### WHAT YOU SHOULD DO
Scan the records and identify every line in which the string "Policy" occurs, then return those lines.

Collected data entries

Segment Open

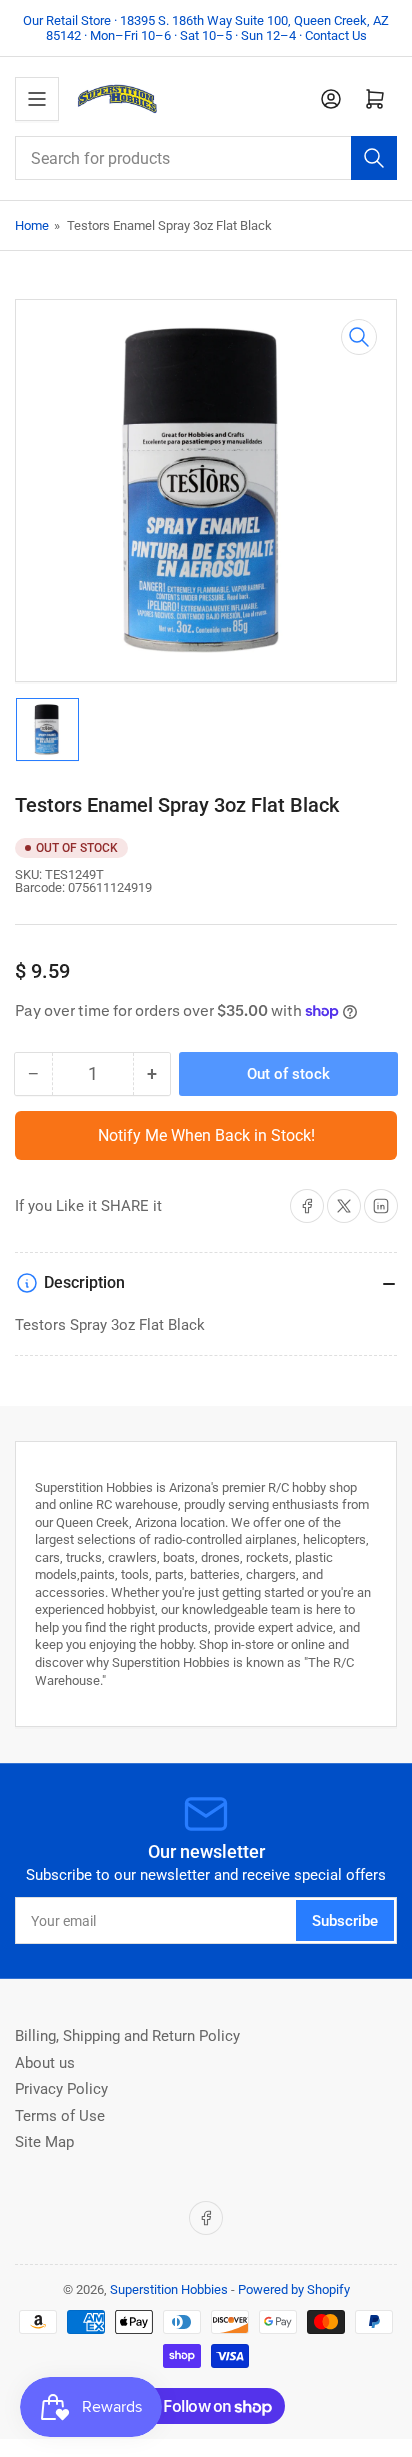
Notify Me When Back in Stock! (206, 1135)
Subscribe (345, 1921)
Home (32, 225)
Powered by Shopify (294, 2289)
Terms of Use (60, 2116)
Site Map (44, 2142)
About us (45, 2063)
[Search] (374, 158)
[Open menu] (37, 99)
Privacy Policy (61, 2089)
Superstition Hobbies (169, 2289)
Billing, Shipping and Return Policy (127, 2036)
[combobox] (206, 158)
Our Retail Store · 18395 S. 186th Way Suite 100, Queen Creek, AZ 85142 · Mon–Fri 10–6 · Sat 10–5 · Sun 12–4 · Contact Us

Segment Closed

### EXPECTED ANSWER
Privacy Policy (61, 2089)
Billing, Shipping and Return Policy (127, 2036)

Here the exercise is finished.